— Passage —
The Gulf state has been a target of several disinformation campaigns that have dated back to the 2017 regional crisis.
A French newspaper probe has accused Bahrain of being behind a judicial and media campaign designed to discredit Qatar in France.
“The name of this small kingdom does not appear anywhere, but according to our investigations, the judicial and media attack against Qatar in France was remotely controlled from its capital, Manama,” the newspaper Liberation penned.
The publication allegedly received confirmation of this from Rachid M’Barki, a journalist of Moroccan descent who broadcasts on BFMTV, and Philippe Latomb, a MoDem party lawmaker from the Vendee region.
Due to concerns about outside intervention, M’Barki was temporarily suspended, and an investigation was launched after he broadcast live footage that had not been reviewed or edited by the people in charge of his nightly news broadcasts, the report noted.
Bahrain along with Saudi Arabia, the United Arab Emirates, and Egypt placed an illegal air, land and sea blockade on Qatar in June 2017 over claims that it supports terrorism. Doha dismissed those claims as baseless.
However, while Doha’s ties improved with the other three nations after the signing of the Al Ula Declaration in January 2021, relations with Bahrain faced a stalemate.
The French-based find comes against a backdrop of heavy efforts to show steps towards a thaw in relations between Doha and Manama.
In a recent meeting, means of ending outstanding issues were discussed by Qatar and Bahrain’s foreign ministers on Tuesday in Saudi Arabia, the first such event between the two since the 2017 GCC crisis.
Both sides stressed the need for joint efforts to boost relations.
Changes in Manama’s approach emerged last week when Bahrain’s King Hamad bin Isa Al Khalifa expressed the importance of resolving pending matters with Qatar.

— Dataset content —
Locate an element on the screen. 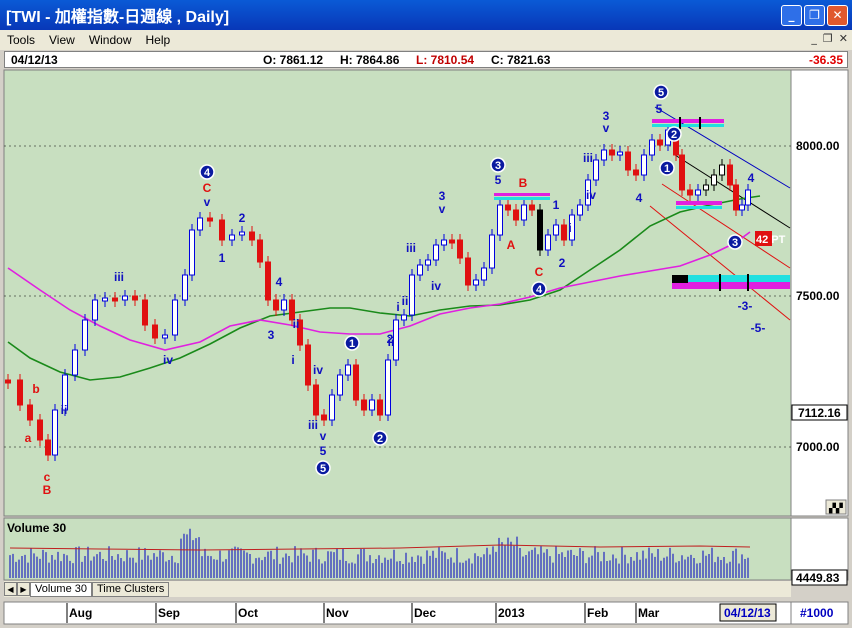 This screenshot has width=852, height=628. time-label: Oct is located at coordinates (248, 613).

— What you should do —
Copy word for word the part of the Bahrain and Qatar article from "A French newspaper" up to and including "the report noted.".

— Finished task —
A French newspaper probe has accused Bahrain of being behind a judicial and media campaign designed to discredit Qatar in France.
“The name of this small kingdom does not appear anywhere, but according to our investigations, the judicial and media attack against Qatar in France was remotely controlled from its capital, Manama,” the newspaper Liberation penned.
The publication allegedly received confirmation of this from Rachid M’Barki, a journalist of Moroccan descent who broadcasts on BFMTV, and Philippe Latomb, a MoDem party lawmaker from the Vendee region.
Due to concerns about outside intervention, M’Barki was temporarily suspended, and an investigation was launched after he broadcast live footage that had not been reviewed or edited by the people in charge of his nightly news broadcasts, the report noted.